The Gilded Age premiere delivers a flashy New York but a weak period drama

The highly anticipated new show from Julian Fellowes is no ‘Downton Abbey.’

Photograph by Alison Cohen Rosa/HBO
Culture

This review contains spoilers.

The Gilded Age is one of the year’s most anticipated shows so far, as creator/writer Julian Fellowes returns to the original upstairs-downstairs conceit that brought about his PBS mega-hit Downton Abbey. As the New York Times reported, Fellowes had wanted to bring this prequel to the silver screen since 2012, but Downton’s dominant path of six seasons and a movie quelled the urgency for an immediate return to the format. While Fellowes worked on other projects, it seems that this one finally squeezed its way into being born through both network changes and pandemic setbacks, and its entry — which premiered on January 24 on HBO Max — feels just as forced. It’s not an irredeemable start to the show, but it may not satisfy the hunger that eager period piece fanatics have craved.

The period piece seems to divide audiences. People either love them or they hate them, unless there are gangsters or serial killers involved like in Gangs of New York and From Hell respectively, which enticed all audiences and alike. But The Gilded Age is very much your run-of-the-mill period drama, with a clunky focus on the social dynamics of the time, namely class (read: your bro-y boyfriend probably won’t watch it with you, but your art school one might).

The show starts off innocuously enough with its focus on Marian Brook, a young woman who is mourning her late father who had lied to her about the family finances and left her single and broke — a very bad place to be in the late 1800s. The first gaff of the show, though, is the stoic way Marian handles the news. She’s seemingly unphased by it, despite a bit of incredulity and shock that her father, the great general that he was, would lie to her. It may appear as an innocuous moment to pull apart, but it sets the tone for an entire episode that’s filled with performances that appear phoned in or overwrought.
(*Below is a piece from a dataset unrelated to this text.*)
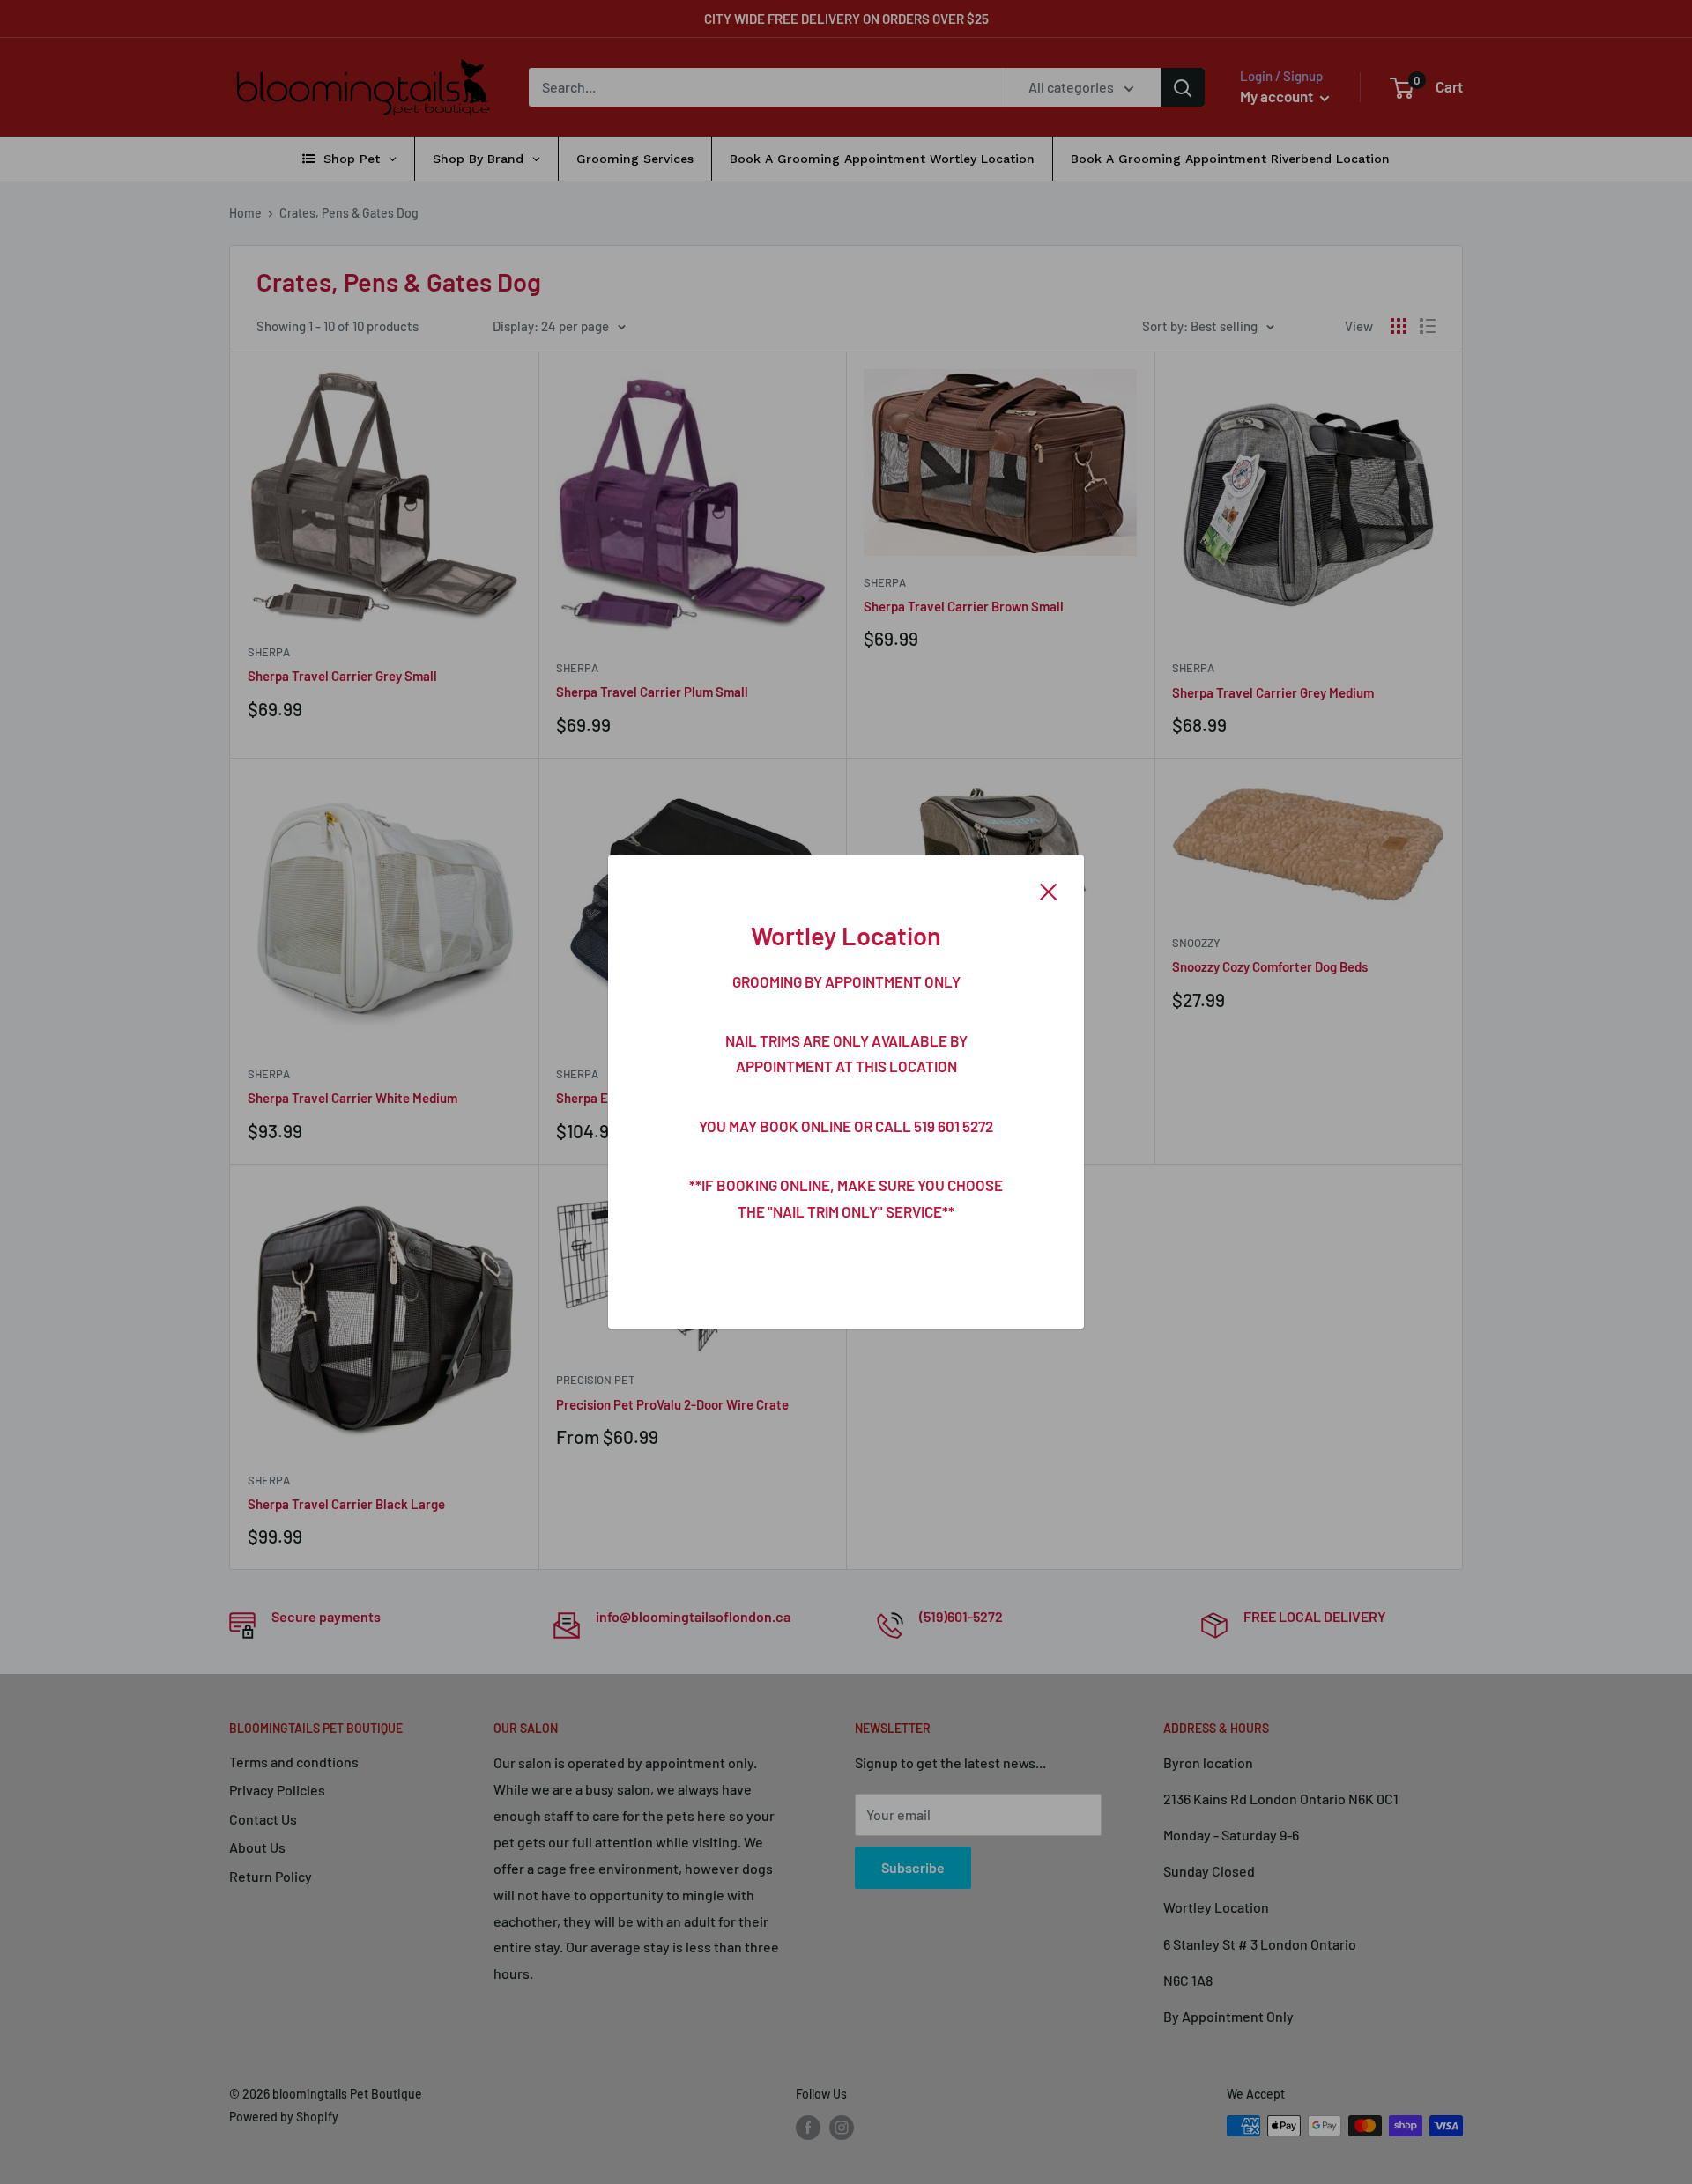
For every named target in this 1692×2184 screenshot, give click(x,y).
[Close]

Marina (played by Louisa Jacobson, Meryl Streep’s youngest daughter, a newcomer to television who cleverly does not use the Gummer last name her sisters perform under) rarely reacts to anything around her; it may be Jacobson’s attempt at portraying naiveté, but it reads more like a lack of nuance. It doesn’t help that she’s acting across from Cynthia Nixon and Christine Baranski, darlings of the New York theater scene who take their roles and say, “I will act the Edith Wharton bustle off of this old bitch.” The duo play Marina’s elite New York City aunts, whom she travels from rural Pennsylvania to live with, having no other family to save her from a fate as a penniless spinster (worse than death!).
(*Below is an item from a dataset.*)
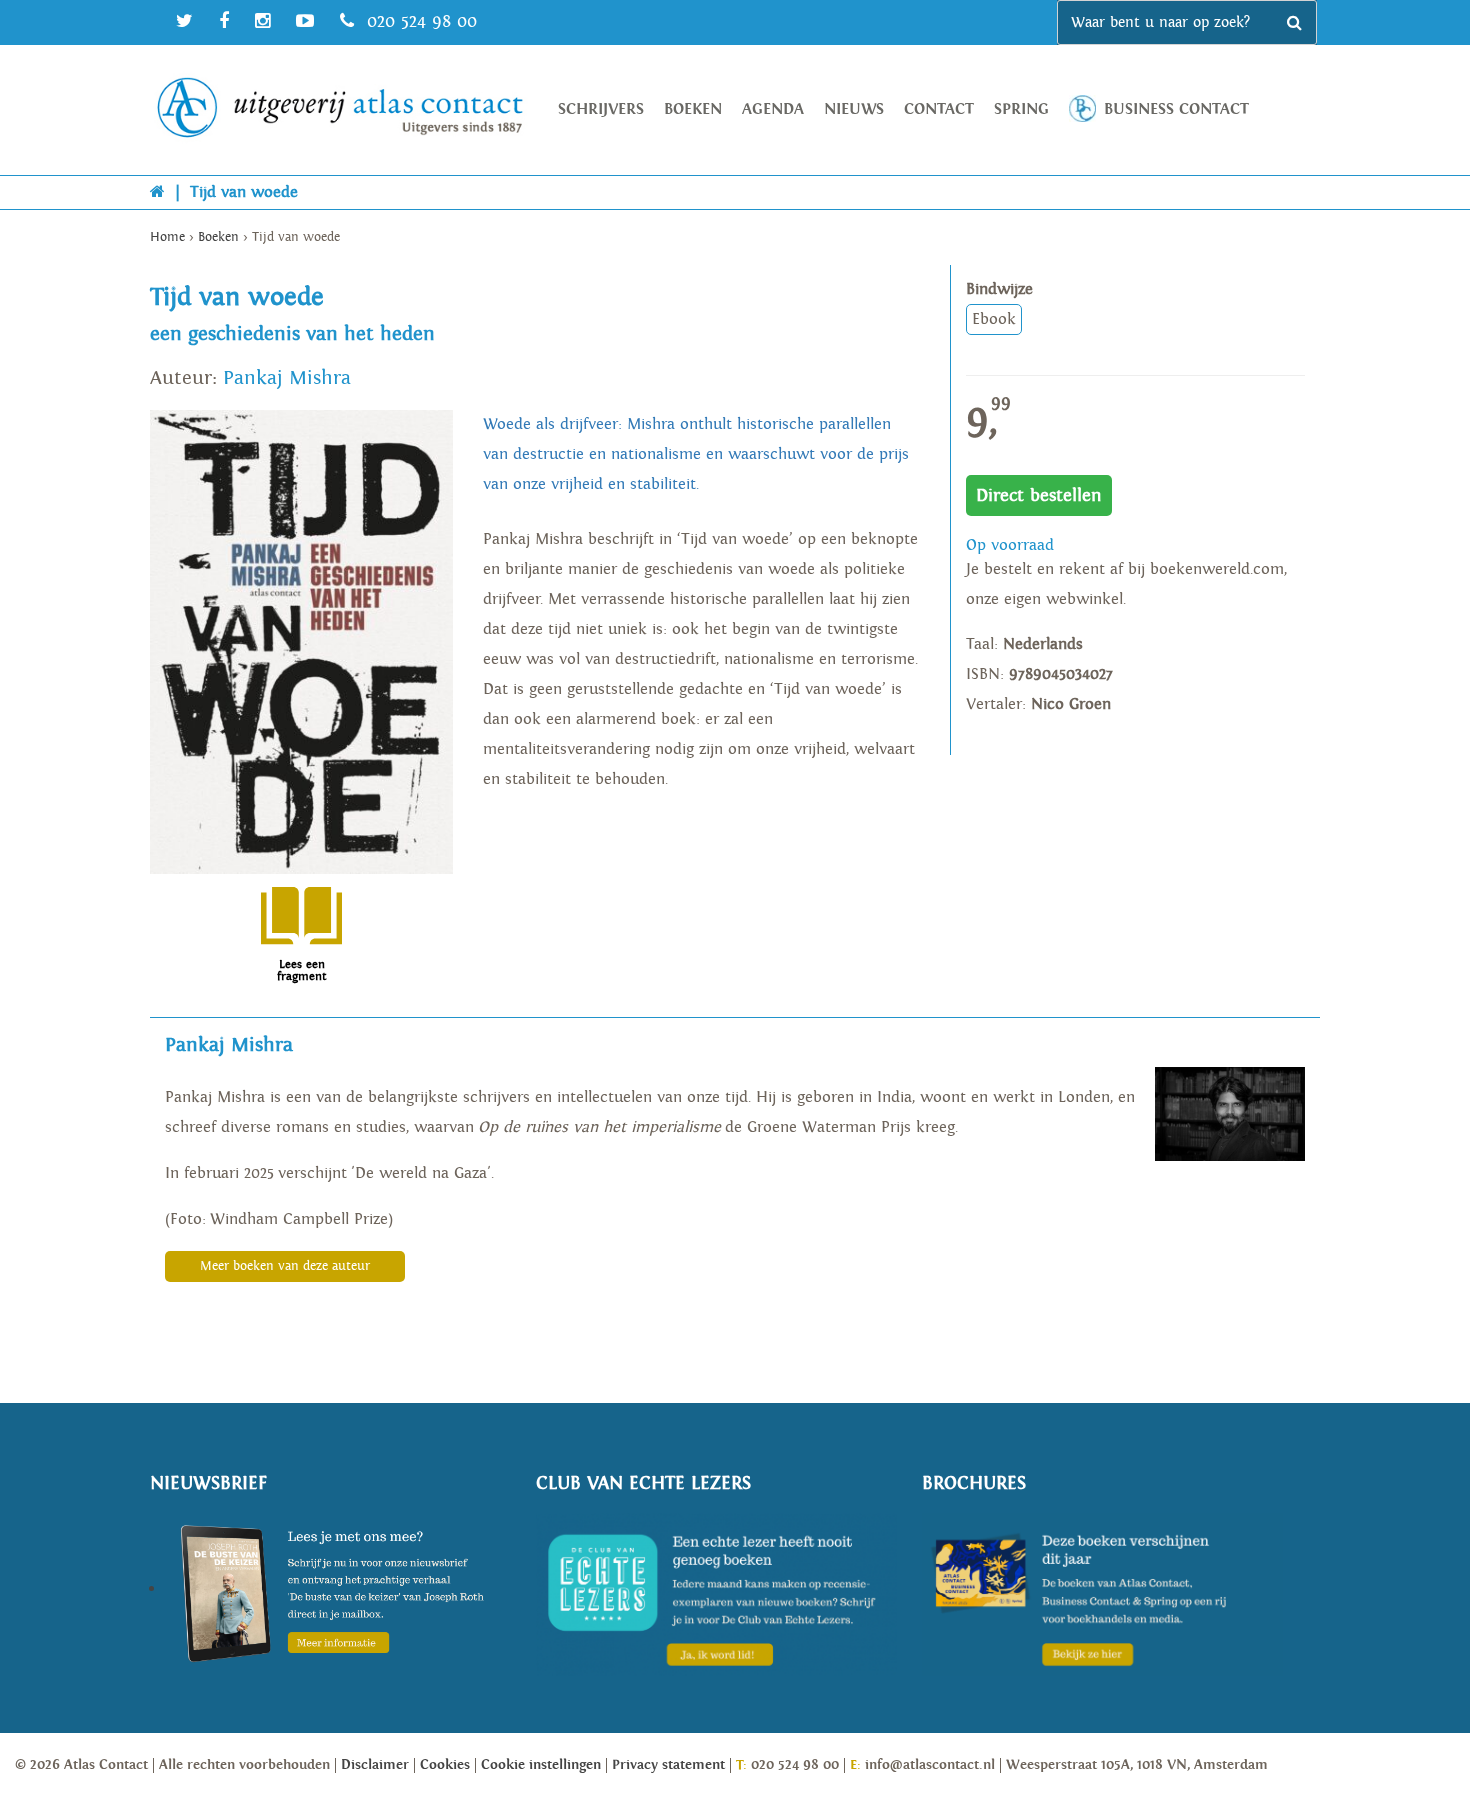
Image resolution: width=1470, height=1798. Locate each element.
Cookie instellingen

The aunts’ dynamic is the closest thing we get to comedy in the premiere, a facet that often makes or breaks period drama. The ridiculousness of the production needs to be cut with some satirical comedy, or at least some cheeky nods that make fun of itself a little — something 2020’s hit Bridgerton understood perfectly. But what we get here is more like the dueling step sisters from Cinderella than any kind of witty, self-aware commentary. Nixon plays Ada Brook with a goofy obsequiousness, and Baranski plays Agnes Van Rhijn with clichéd snobbishness. But it’s there that the drama is born. After Agnes nauseatingly underlines for Marian that she’s still old money regardless of her father’s exile, she then reminds the room that they won’t be rubbing elbows with any new money — namely the Russells, who have moved across the street into a gaudy new house built by an architect from outside of the Fifth Avenue Rolodex.

The closest thing we get to dynamism is Marina bringing an aspiring Black writer, Peggy Scott (Denée Benton), along with her to Fifth Avenue after Peggy saves her from probable ruin when her purse is stolen along with the very last of her money and train tickets. The tension is built for her aunts to overlook kindness in favor of the racism of the time, but shocker — these rich assholes aren’t racist! It’s the obvert wink that makes it seem like we are meant to like them even though they’re elitist and meddling. Agnes even offers Peggy a job as her secretary, as well as lodging. And while the storyline is a bit far fetched, it offers the biggest hope for something that other period pieces haven’t offered before. It’s the downstairs folks who seem to have the problem with Peggy, saying all too familiar phrases like “they’re coming here to take our jobs.” That is perhaps one of the premiere’s biggest failings as well, especially for the Downton crowd: there is little early attention paid to building the characters of the downstairs staff. They mostly serve as archetypal figure placements like the slutty maid and the mother hen head of house.

All of The Gilded Age’s shortcomings seem to stem from a lack of subtlety. And while of course the period that they are portraying — the period in between the Civil War and the twentieth century that was known for its lavishness and its innovation — was over the top, it doesn’t mean the show has to take a meta approach in reflecting that. We’re hoping that as the series progresses, more unique storylines and dynamic performances will emerge. The set, costumes, and cast are all perfectly in place to make The Gilded Age a great show, it just feels like it needs a little room to breathe. It could take its own advice from the moment in the premiere when Mrs. Russell (Carrie Coon) decides to dial back her ostentatious outfit: “it might be better without the broach.”